For instance, the NIEEB should not in appearance be a politicized representation. Instead, it is merely an organ to facilitate easy comprehension and compliance with indigenisation legislator requirements — a convenience for foreign investors. Perhaps subtle, but there is a profound difference!
We bemoan how indigenisation has been misunderstood, and that we have tried over and over again to clarify the laws.
These are simply admissions that we have failed to market our foreign investment laws as part of our aspirations to forge mutually beneficial relationships with partners who can contribute to creating socio-economic integration in Zimbabwe.
In effect, indigenisation is the solution to the very same marginalisation that has not only caused global economic slowdown, but social instability, confliction, and dire circumstances for the economically excluded.
Other institutions can learn from Finance and Economic Development Minister Patrick Chinamasa. His tenure thus far has been an example of how diplomatic persuasion can garner the attention of business.
You can hear this sentiment in the hallways within many embassies in the capital. Granted, actual investment figures are not where they should be, but in terms of traction in perception, he has done exceptionally well!

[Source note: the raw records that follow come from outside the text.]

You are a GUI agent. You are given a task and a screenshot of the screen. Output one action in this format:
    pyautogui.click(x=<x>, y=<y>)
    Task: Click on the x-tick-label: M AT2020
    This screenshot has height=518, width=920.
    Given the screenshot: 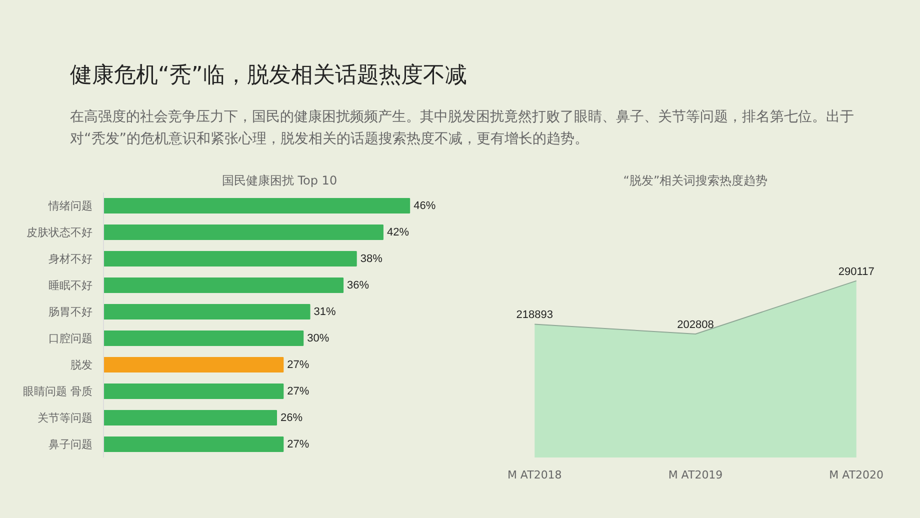 What is the action you would take?
    pyautogui.click(x=856, y=475)
    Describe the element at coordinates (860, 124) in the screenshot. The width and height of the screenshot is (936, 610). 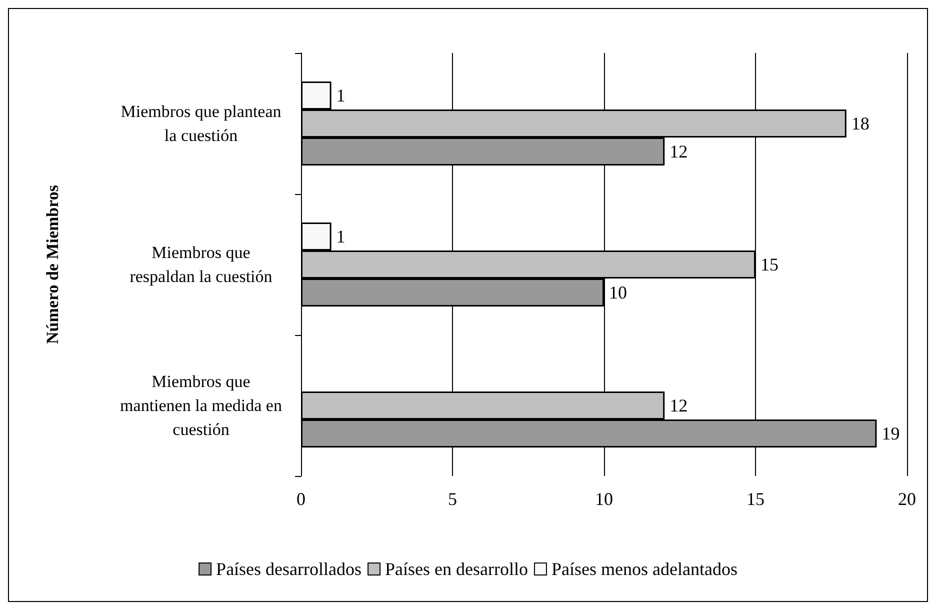
I see `data-label: 18` at that location.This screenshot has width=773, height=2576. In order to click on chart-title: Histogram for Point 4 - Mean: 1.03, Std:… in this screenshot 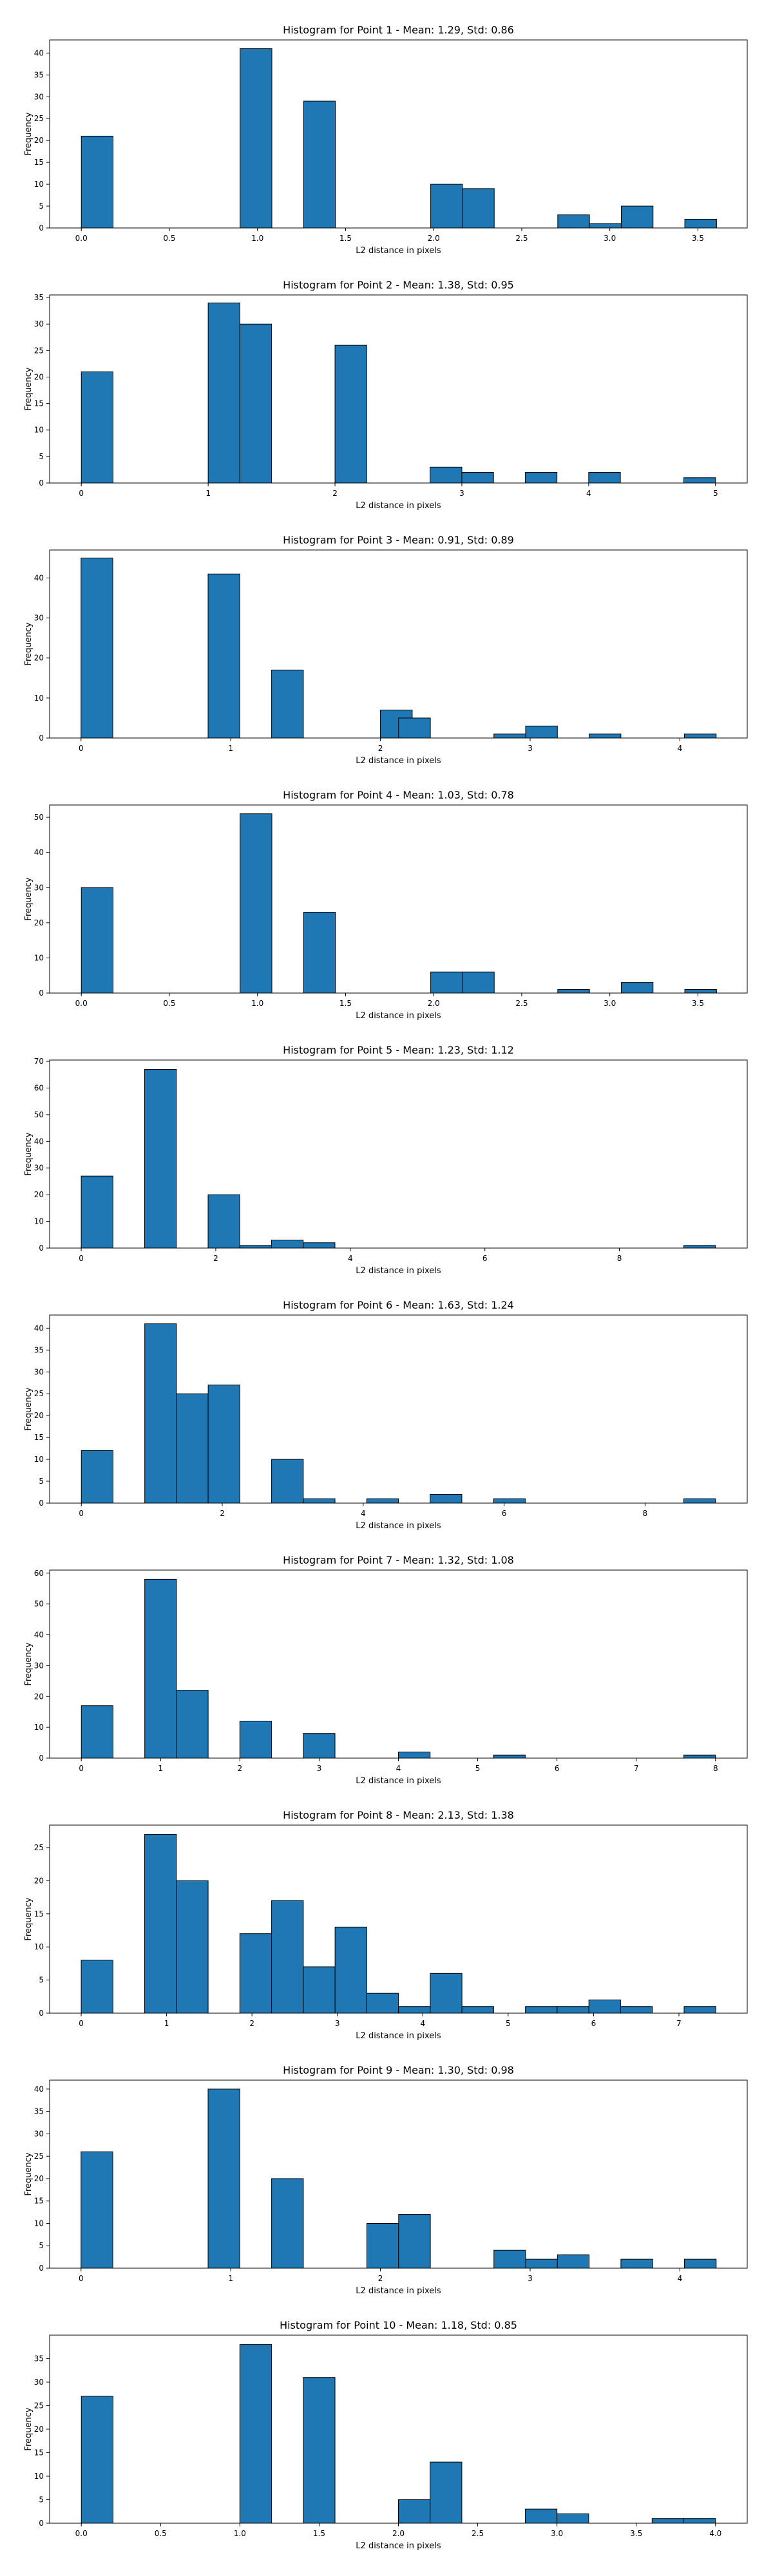, I will do `click(398, 795)`.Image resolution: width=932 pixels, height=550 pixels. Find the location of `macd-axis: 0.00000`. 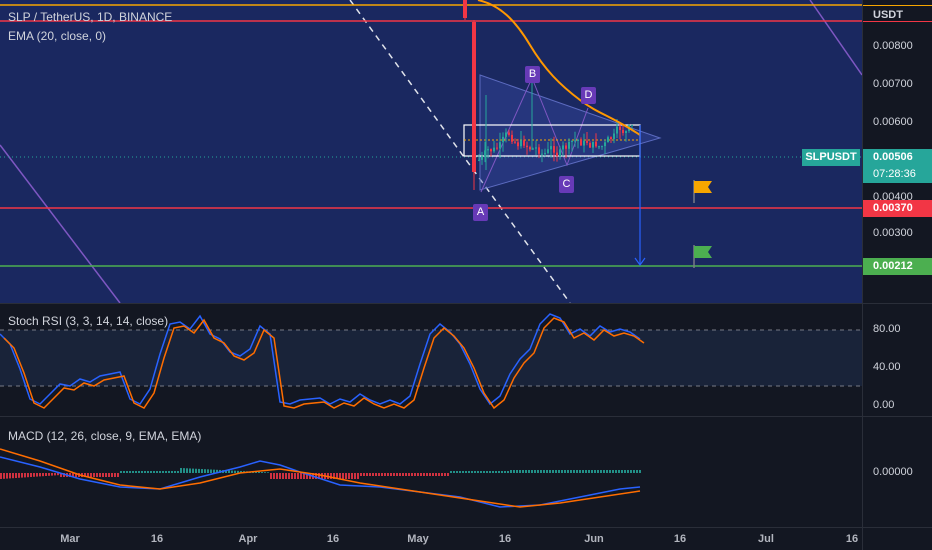

macd-axis: 0.00000 is located at coordinates (897, 472).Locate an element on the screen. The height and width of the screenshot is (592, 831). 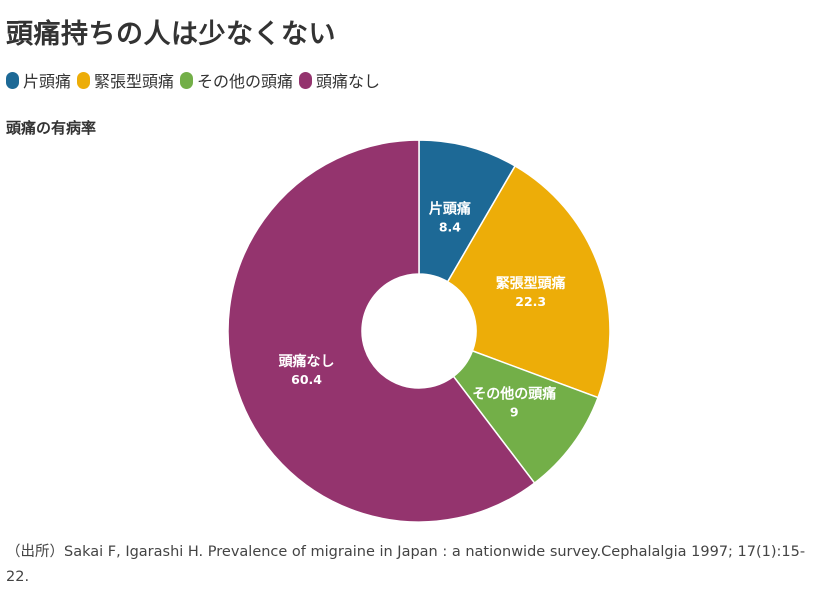
slice-value-label: 60.4 is located at coordinates (306, 380).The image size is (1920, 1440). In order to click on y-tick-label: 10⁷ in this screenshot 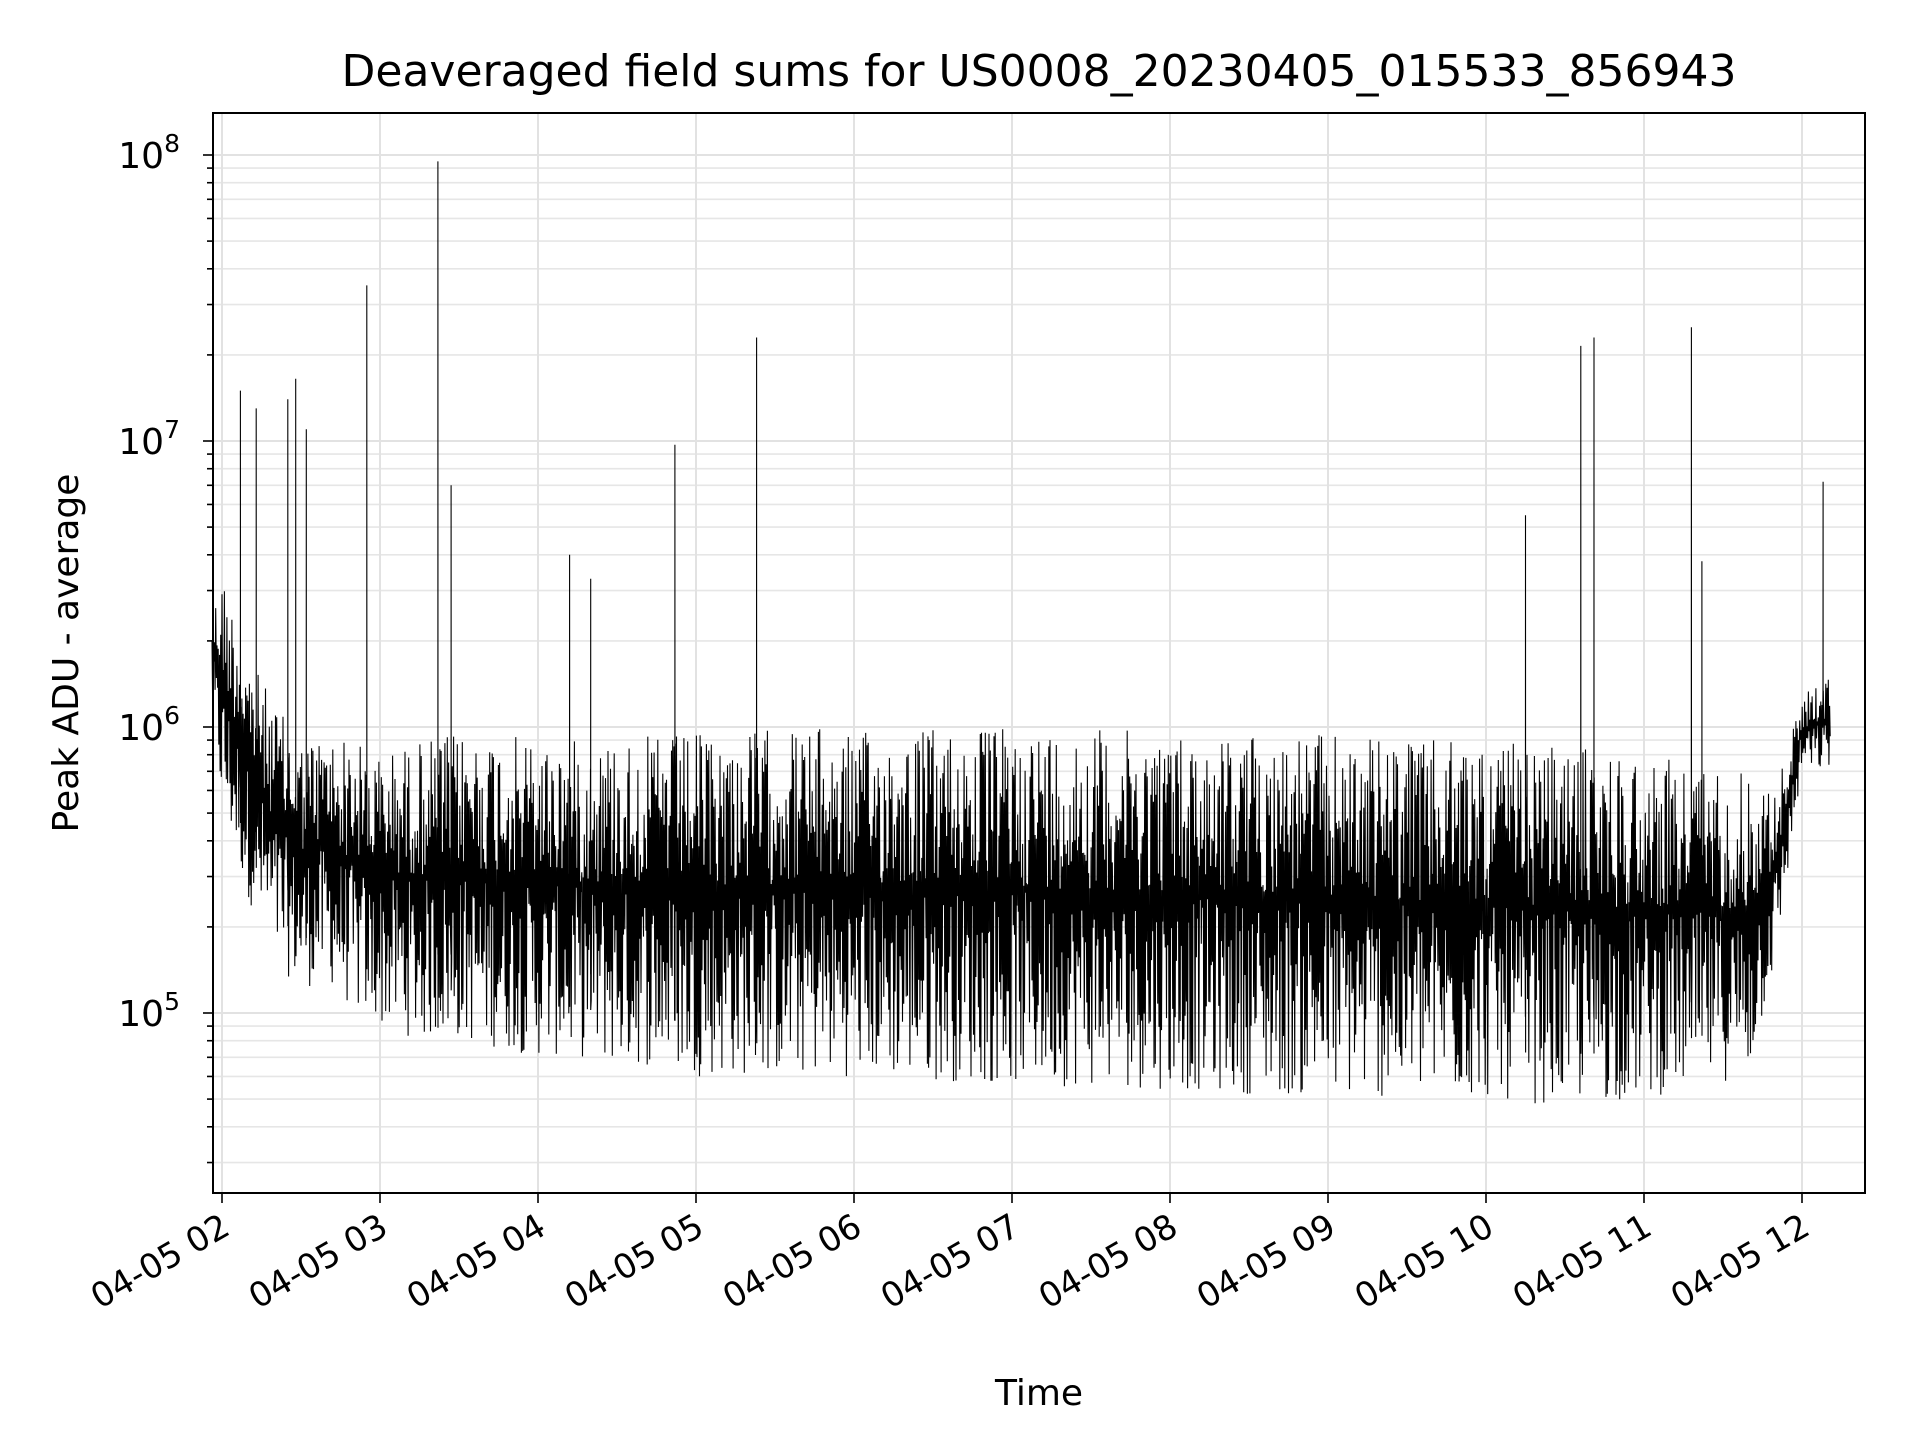, I will do `click(149, 439)`.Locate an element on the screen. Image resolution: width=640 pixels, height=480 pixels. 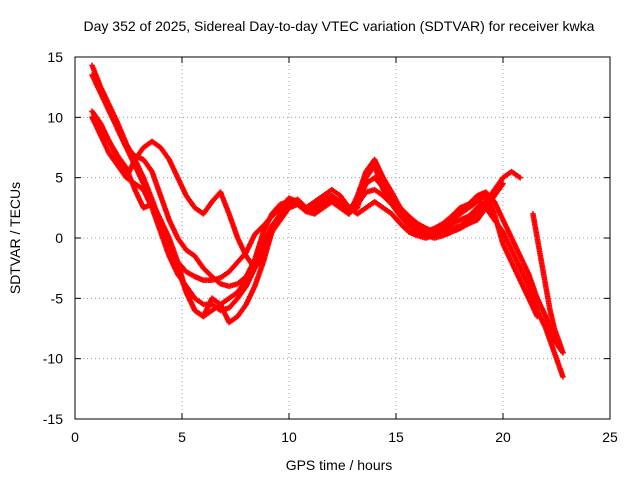
y-tick-label: -15 is located at coordinates (53, 419).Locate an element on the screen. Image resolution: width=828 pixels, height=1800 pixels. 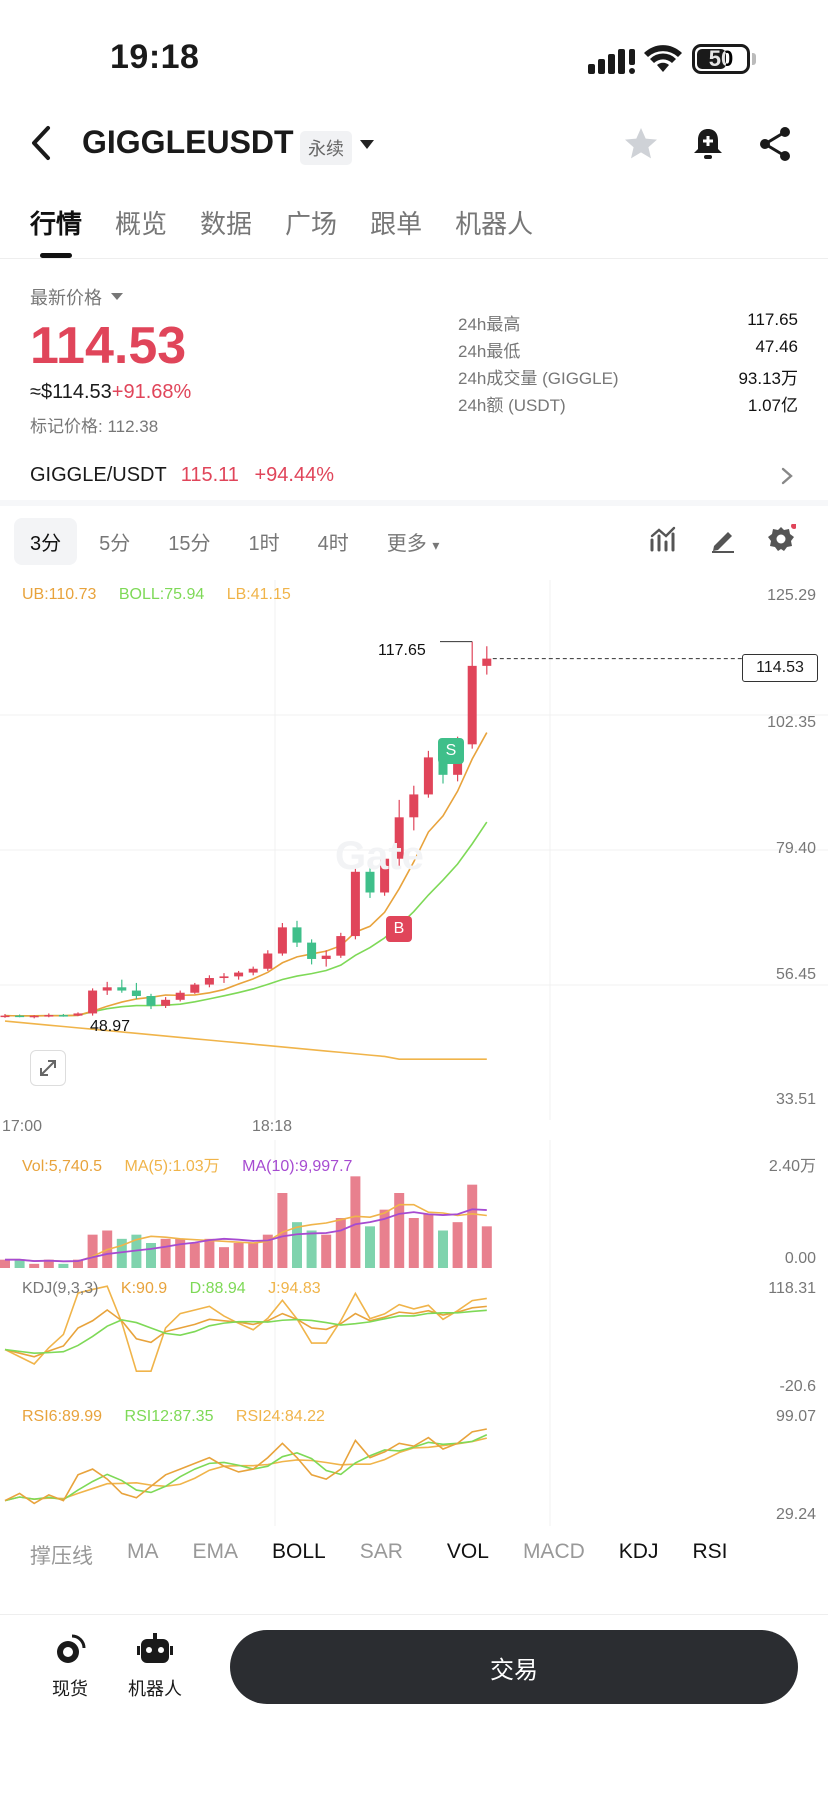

Third, do not be desperate and make the deal about you more than it is about your counterpart. Every month a different foreign delegation is flying into Zimbabwe.
However, deals are not being executed.
Are we conveying the right signals when we meet? In a wonderful article earlier this week in The Herald, Lloyd Gumbo raised concerns about the bureaucracy and red tape that welcomed Aliko Dangote’s retinue.
While our intentions were obviously diplomatically sincere, perhaps we showed a little over eagerness and could have caused inconvenience to business.
Also, if public discourse portrays predominant attitudes, in Dangote’s example, we focused on the billions he will pour into Zimbabwe, but very little elaboration on whether Zimbabwe will make him billions as well?
It should be an equal delight for us to be an economy where investors will find lucrative returns, and we must expound on that.
Such omission of consideration could be why we have yet to become competitive in terms of procedures surrounding locking in investment.
A few examples would be how Zimbabwe’s trademark system is not computerised; one has to look at files one by one.
We may still have a shortage of intellectual property (IP) experts as we lack patent attorneys and IP auditors.
These only cater to initial investment procedures.
It is inevitable in business that deal counterparts will have conflict. Do we have efficient substantive legal protection for foreign investors?
These are just a few procedural concerns that inform Green Field investors.
Deals must in effect be win-win.
We should get our share, but the best deals leave our counterparts feeling secure, delighted, and prospectively optimistic about long term returns from our mutually beneficial covenants.